Она вздрогнула, словно он ударил ее, и закрылась платком, как щитом. Прадештары с двух сторон ткнули в Матхураву копьями, третий дернул за цепь, принудив бывшего ювелира встать на колени перед судом.

* * *

Я упала на колени на каменный пол, и очнулась от боли. За стеной еще плескались индианки. А внутри меня царила такая пустота, словно мою душу выскребли, выдрали, вытянули, оставив лишь телесную оболочку. На автомате я поднялась, провела ладонями по саднящим коленям и, почувствовав влагу, лизнула палец — кровь…

Насилие, одержимость, предательство, проклятия — не слишком ли много всего для меня одной? Непроглядный мрак застил все вокруг, теперь даже деревья за окном не светились. Впрочем, мне и не хотелось ни видеть, ни слышать, ни прилагать усилия, ни любить… Было это мое чувство или Матхуравы? Какая, к черту, разница?
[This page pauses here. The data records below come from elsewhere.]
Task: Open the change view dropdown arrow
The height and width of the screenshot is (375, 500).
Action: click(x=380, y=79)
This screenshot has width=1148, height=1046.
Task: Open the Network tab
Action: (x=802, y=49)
Кто-то постучал в створку двери, и я услышала голос Ники:

— Варюнчик, не спишь?

Не дождавшись ответа, она вошла и обняла меня.

— Привет, моя девочка! Я знаю, что ты встаешь рано. Едва ворота в ашрам открыли, я сразу тут как тут.
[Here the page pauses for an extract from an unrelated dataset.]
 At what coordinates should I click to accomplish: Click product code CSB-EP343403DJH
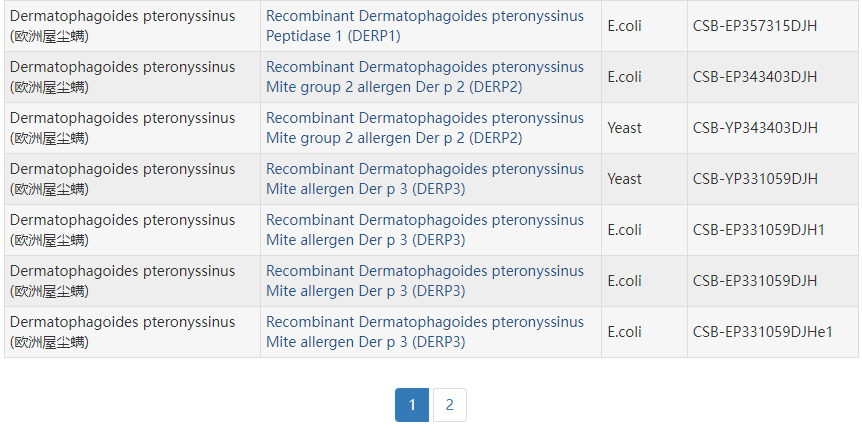[x=755, y=77]
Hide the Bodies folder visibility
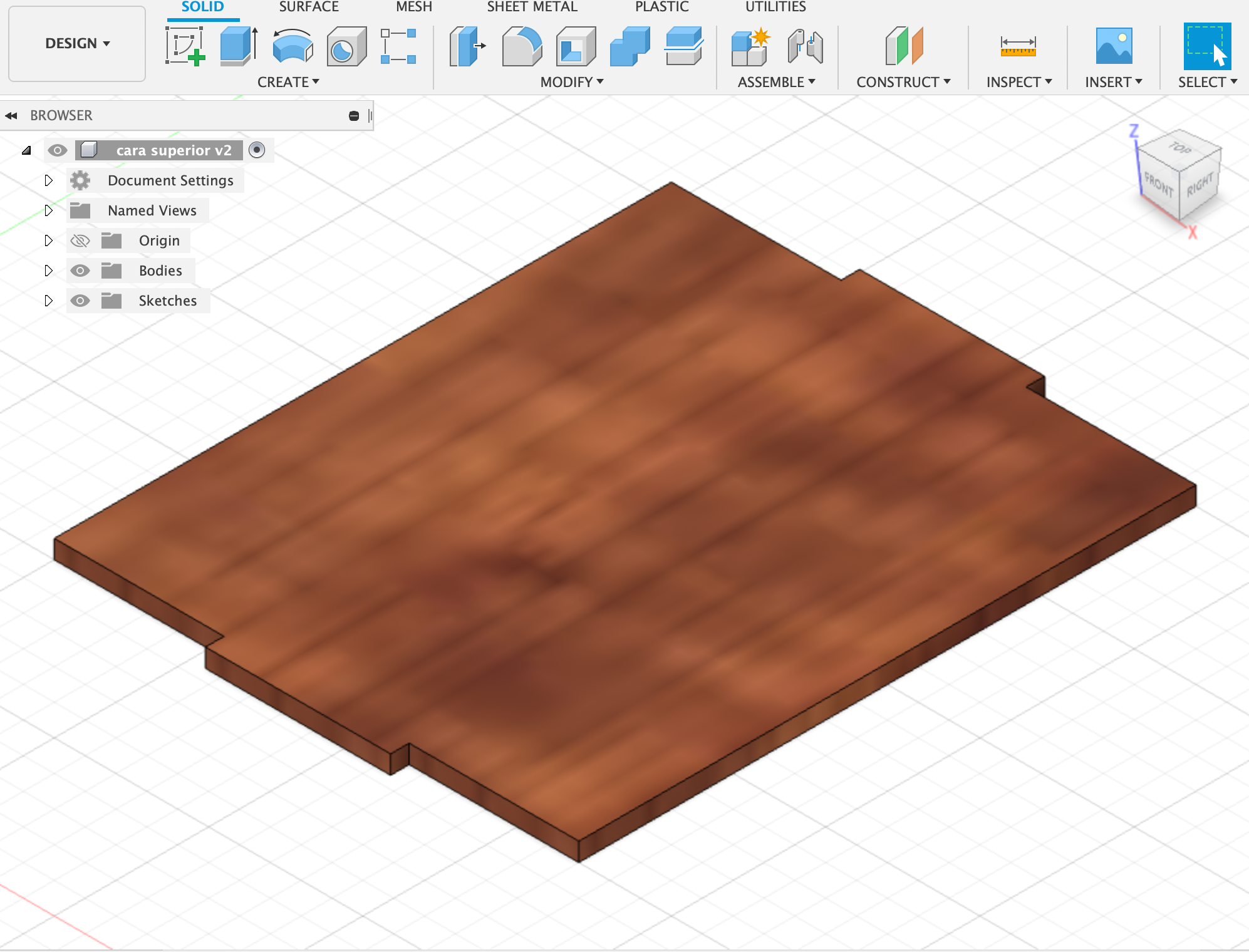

Я еле сдержалась, чтобы не отбросить с моих предплечий ее руки с силой да так, чтобы она обо что-нибудь ударилась, но я лишь аккуратно высвободилась и, нащупав стул, села. Тьма, пусть будет тьма, я не хочу видеть даже контура Ники!

— Здравствуй, — выдавила из себя я.

— Первый раз вижу тебя в таком настроении, — защебетала Ника. — Ты, наверное, плохо спала? Голова не болит?

— Нет.

— Варюнчик, а я вот чего так рано… Только ты не сердись, хорошо? Мы по скайпу снова начали общаться с Егором. Скучаю я без него, а он без меня.

— Глупо.

— Да нет, я проверила, Скайп не отслеживается, полиция только хочет отслеживать, но Майкрософт не разрешает. Это точно, не волнуйся!

— Угу.

— Но даже ему я никогда и ни за что не скажу, где ты, Варюнчик! Я же тебя люблю!

— Угу.

— В общем, Егор прилетает в Гоа, и я еду встретиться с ним.
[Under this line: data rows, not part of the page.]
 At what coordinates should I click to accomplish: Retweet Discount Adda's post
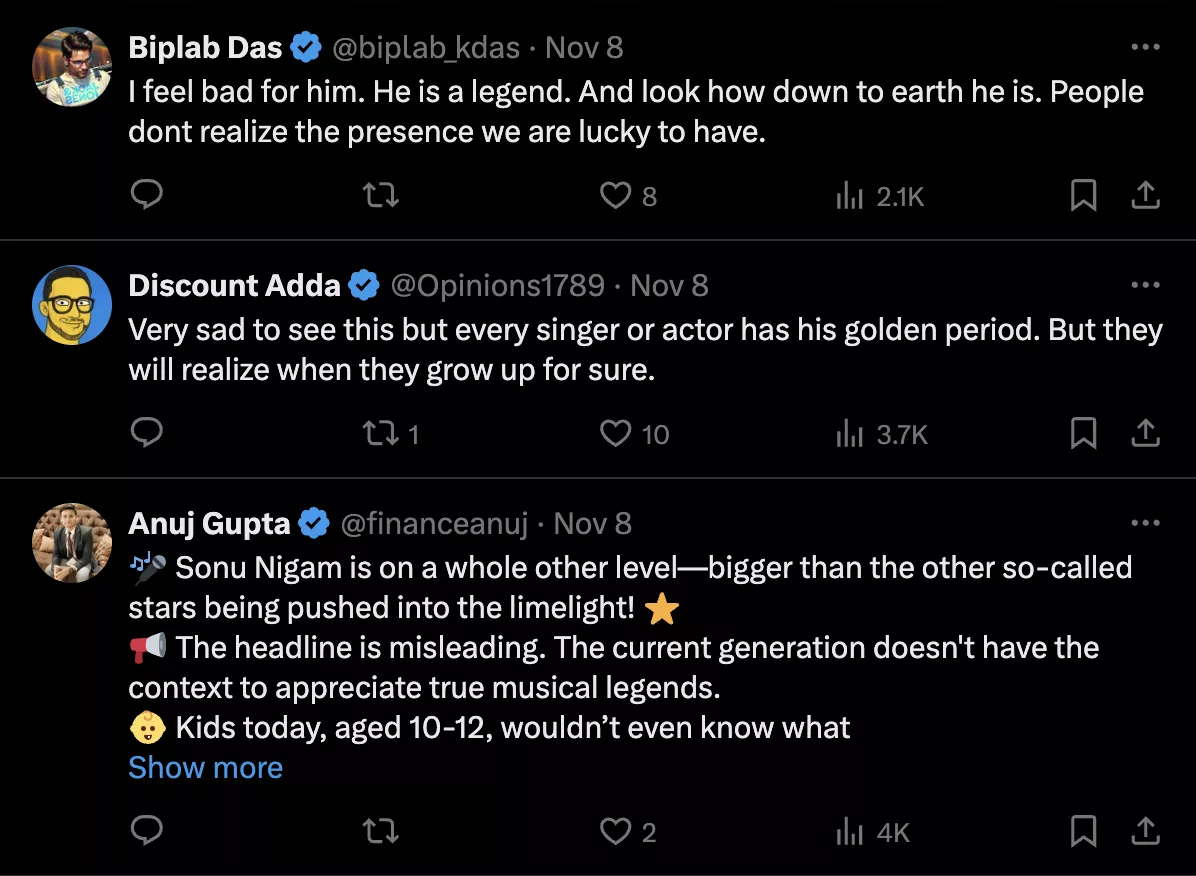pos(381,433)
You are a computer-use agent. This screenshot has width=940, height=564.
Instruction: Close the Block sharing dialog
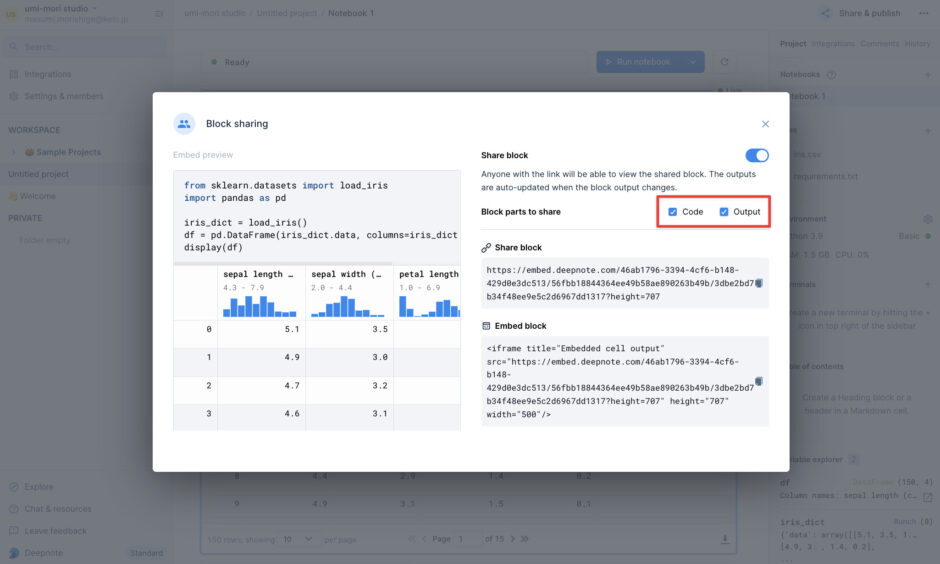tap(765, 124)
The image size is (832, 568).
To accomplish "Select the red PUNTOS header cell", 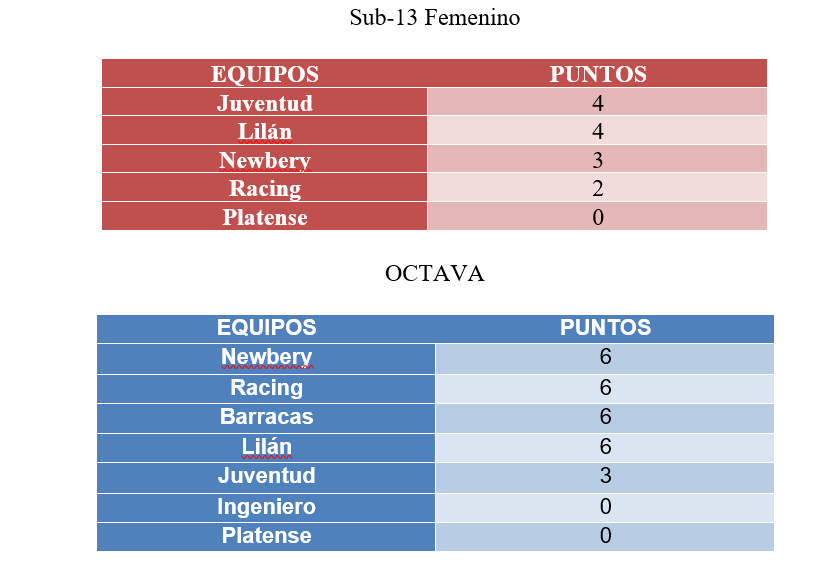I will (x=597, y=73).
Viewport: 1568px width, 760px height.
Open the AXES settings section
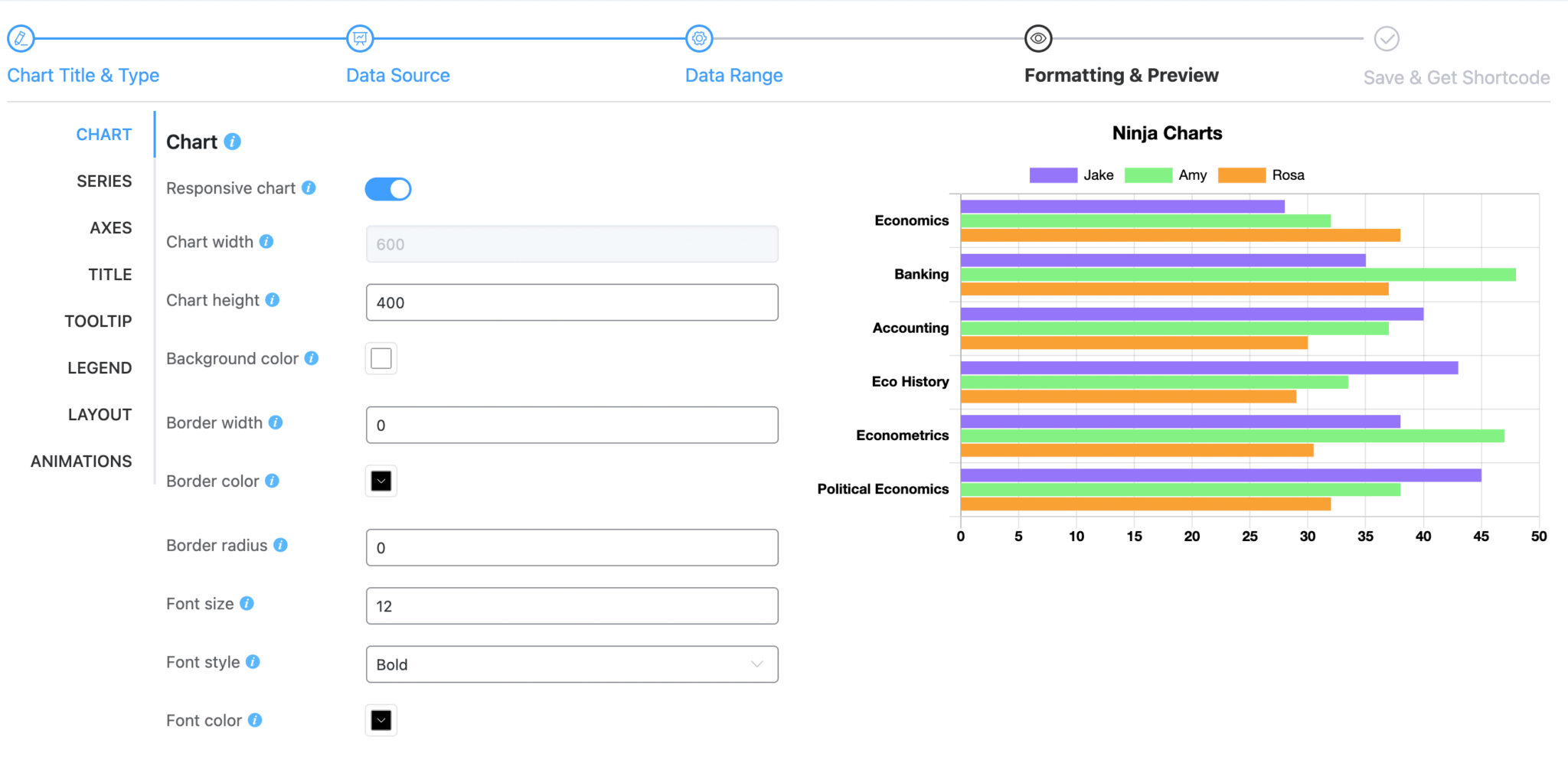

— Это опасно, — буркнула я, впервые чувствуя полное недоверие к Нике: если она как мать предает сына ради чистоты варны, что стоит ей продать подругу ради собственного счастья?

— Мы будем шифроваться, ты же знаешь мои таланты. Я ненадолго, не успеешь соскучиться! Только мне уже бежать надо, чтобы успеть на автобус. — Ника чмокнула меня в щеку, я не смогла сделать этого в ответ. Она сжала мою руку: — Не дуйся, Варюнчик! Ты такая красавица, сейчас еще красивее стала, будет и у тебя настоящая любовь, а не этот дебильный урод с миллионами! Всё, я побежала!

Я была рада услышать, что с каждым ударом сердца все тише становится цоканье ее каблучков. Надо было прийти в себя, в прямом смысле слова — вернуться, вернуть себя в это слепое тело.

Я поднялась со стула. Очень хотелось пить. Приникла к плошке с водой. Жажда не угасла. Все так же хотелось пить, но не воды, а чего-то другого, тонкого, благостного. Может, любви и искренности?

Зазвонил колокол: всех звали в зал для медитаций. Вздохнув, я натянула штаны и кофту и принялась нащупывать путь. Наткнулась на кадку с пальмой, и меня вдруг осенило: кажется, я точно знаю теперь, кем был в той жизни Шиманский!